A vulnerabilidade de migrantes continua alta. Sul-americanos, especialmente paraguaios e bolivianos, figuram entre os mais atingidos. O relatório destaca ainda um aumento de vítimas asiáticas, como os 163 trabalhadores chineses resgatados na maior operação da PF no ano passado. Fora do Brasil, o tráfico tem alimentado plataformas de apostas em países asiáticos, como as Filipinas.

 

Avanços na repressão e o desafio da subnotificação
Apesar da gravidade do cenário, o documento aponta avanços institucionais. O número de operações da Polícia Federal cresceu 82% em 2024, e o total de inquéritos abertos subiu de 103 para 149 no mesmo período. A articulação entre os órgãos também melhorou, resultando em um aumento de 2.350% no número de notificações de vítimas brasileiras no exterior.
Mas a subnotificação permanece como um dos maiores desafios, o que significa que os dados oficiais podem representar apenas uma fração da realidade. Dados do Disque 100, por exemplo, mostram que nos últimos oito anos foram registradas 857 denúncias anônimas, com o estado de São Paulo concentrando a maioria dos casos (280).

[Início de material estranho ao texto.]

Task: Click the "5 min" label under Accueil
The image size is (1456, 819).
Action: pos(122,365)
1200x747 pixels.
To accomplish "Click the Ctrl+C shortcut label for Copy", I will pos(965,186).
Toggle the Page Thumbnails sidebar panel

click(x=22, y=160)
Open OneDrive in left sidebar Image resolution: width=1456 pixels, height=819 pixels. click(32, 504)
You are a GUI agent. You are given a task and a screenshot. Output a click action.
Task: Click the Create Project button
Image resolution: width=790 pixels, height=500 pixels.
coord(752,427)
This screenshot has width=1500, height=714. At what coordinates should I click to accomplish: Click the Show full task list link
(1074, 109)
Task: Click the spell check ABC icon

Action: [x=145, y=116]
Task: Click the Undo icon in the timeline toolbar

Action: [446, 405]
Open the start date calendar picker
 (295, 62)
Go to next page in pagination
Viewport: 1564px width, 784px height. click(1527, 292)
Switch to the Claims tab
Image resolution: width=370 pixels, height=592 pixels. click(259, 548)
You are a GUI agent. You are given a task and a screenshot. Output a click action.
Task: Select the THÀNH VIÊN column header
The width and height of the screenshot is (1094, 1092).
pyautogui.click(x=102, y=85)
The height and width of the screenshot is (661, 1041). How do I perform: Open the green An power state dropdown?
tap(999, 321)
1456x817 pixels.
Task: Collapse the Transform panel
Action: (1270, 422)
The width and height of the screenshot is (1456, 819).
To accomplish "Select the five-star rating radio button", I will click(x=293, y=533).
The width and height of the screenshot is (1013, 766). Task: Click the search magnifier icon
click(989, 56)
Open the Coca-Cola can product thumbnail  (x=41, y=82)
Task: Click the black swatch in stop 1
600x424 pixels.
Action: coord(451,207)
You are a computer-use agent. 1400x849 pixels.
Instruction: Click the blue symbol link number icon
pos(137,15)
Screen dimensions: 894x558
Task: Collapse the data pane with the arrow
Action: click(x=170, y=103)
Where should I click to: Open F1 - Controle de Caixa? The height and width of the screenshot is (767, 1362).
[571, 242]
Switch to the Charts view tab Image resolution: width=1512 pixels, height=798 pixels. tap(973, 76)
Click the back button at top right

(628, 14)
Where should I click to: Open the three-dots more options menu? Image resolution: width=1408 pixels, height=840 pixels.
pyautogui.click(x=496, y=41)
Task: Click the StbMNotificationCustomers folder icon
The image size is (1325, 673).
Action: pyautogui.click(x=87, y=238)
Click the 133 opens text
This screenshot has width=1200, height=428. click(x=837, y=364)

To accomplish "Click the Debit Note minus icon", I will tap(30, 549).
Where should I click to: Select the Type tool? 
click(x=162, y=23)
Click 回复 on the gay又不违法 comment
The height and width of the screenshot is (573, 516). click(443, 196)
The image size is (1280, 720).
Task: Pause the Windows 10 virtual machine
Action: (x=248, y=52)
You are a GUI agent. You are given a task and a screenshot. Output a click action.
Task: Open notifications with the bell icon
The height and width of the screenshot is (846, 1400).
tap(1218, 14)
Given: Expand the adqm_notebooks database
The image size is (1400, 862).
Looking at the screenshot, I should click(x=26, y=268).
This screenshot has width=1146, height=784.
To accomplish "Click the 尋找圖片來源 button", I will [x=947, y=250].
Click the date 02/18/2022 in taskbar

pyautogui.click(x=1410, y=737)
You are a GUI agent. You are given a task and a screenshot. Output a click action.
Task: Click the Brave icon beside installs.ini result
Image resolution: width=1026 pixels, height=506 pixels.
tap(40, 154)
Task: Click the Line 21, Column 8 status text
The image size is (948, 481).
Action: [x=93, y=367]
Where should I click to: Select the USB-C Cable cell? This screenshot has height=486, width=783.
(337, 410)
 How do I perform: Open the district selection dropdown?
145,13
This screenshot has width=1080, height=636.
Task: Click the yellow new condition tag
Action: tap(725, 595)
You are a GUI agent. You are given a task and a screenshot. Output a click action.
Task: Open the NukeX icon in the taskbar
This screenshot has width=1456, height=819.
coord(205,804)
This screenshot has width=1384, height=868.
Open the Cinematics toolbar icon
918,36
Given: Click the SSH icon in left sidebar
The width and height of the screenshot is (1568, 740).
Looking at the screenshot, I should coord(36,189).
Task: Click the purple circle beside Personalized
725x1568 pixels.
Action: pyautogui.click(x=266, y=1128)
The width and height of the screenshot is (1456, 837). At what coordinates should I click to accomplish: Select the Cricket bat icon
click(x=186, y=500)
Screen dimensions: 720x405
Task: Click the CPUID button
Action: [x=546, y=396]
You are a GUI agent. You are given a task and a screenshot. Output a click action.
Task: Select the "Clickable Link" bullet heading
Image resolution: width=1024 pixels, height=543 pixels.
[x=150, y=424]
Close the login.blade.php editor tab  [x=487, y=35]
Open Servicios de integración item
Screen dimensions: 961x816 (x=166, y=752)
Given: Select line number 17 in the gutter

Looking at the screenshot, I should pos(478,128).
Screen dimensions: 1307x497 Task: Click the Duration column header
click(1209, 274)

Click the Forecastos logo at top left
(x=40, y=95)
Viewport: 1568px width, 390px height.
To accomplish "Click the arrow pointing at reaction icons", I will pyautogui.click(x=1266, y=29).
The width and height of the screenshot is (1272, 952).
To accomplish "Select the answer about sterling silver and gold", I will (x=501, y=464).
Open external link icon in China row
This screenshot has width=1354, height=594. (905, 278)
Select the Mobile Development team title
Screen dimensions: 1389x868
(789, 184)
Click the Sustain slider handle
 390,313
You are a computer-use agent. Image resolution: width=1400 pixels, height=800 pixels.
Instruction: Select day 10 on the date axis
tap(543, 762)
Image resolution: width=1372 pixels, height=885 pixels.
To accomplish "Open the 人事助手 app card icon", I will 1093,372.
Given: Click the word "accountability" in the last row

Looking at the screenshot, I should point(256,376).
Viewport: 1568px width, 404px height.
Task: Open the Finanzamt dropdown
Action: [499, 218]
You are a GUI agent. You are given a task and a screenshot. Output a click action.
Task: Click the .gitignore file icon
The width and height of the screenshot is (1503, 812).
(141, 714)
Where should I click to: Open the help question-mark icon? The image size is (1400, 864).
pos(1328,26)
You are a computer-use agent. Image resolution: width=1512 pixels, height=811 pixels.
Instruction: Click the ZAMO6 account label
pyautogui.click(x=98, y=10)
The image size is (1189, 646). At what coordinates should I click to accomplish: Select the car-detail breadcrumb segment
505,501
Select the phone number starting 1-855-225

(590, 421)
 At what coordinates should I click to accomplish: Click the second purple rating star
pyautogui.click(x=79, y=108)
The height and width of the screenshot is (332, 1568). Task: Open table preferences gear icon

Painel Interativo: Uma Nova Ferramenta de Monitoramento
A  inovação apresentada pelo MJSP é o painel interativo de Power BI, uma ferramenta de acesso público que reúne, pela primeira vez, dados de diferentes fontes governamentais. Desenvolvido pela Secretaria Nacional de Justiça (Senajus), o painel atende a uma prioridade do IV Plano Nacional de Enfrentamento ao Tráfico de Pessoas (PNETP).
Marina Sampaio, coordenadora-geral de Enfrentamento ao Tráfico de Pessoas, ao apresentar o  painel,  destacou que o objetivo do instrumento é oferecer transparência e facilitar o acesso a informações qualificadas sobre o tráfico de pessoas, combatendo a fragmentação e subnotificação de dados. A iniciativa busca centralizar informações de diferentes instituições de forma organizada, possibilitando inferências e estratégias para o enfrentamento. O objetivo é apoiar a formulação de políticas públicas baseadas em evidências, tornar o fenômeno mais visível e engajar a sociedade na luta contra o tráfico, incluindo a visualização de tendências e perfis associados a essa questão.
“A proposta é evidenciar tendências, lacunas e pontos de articulação institucional. É ter uma base mais qualificada para o planejamento e avaliação de políticas públicas”, afirmou Marina Sampaio.

 

A consultora Natália Figueiredo ao apresentar o relatório apontou que  as instituições ainda enfrentam desafios na coleta de dados, mas estão melhorando de forma gradual em seus processos. A troca de informações entre órgãos, como o CNJ e a DPU, tem se tornado mais eficaz, o que contribui para uma análise mais profunda e comparativa.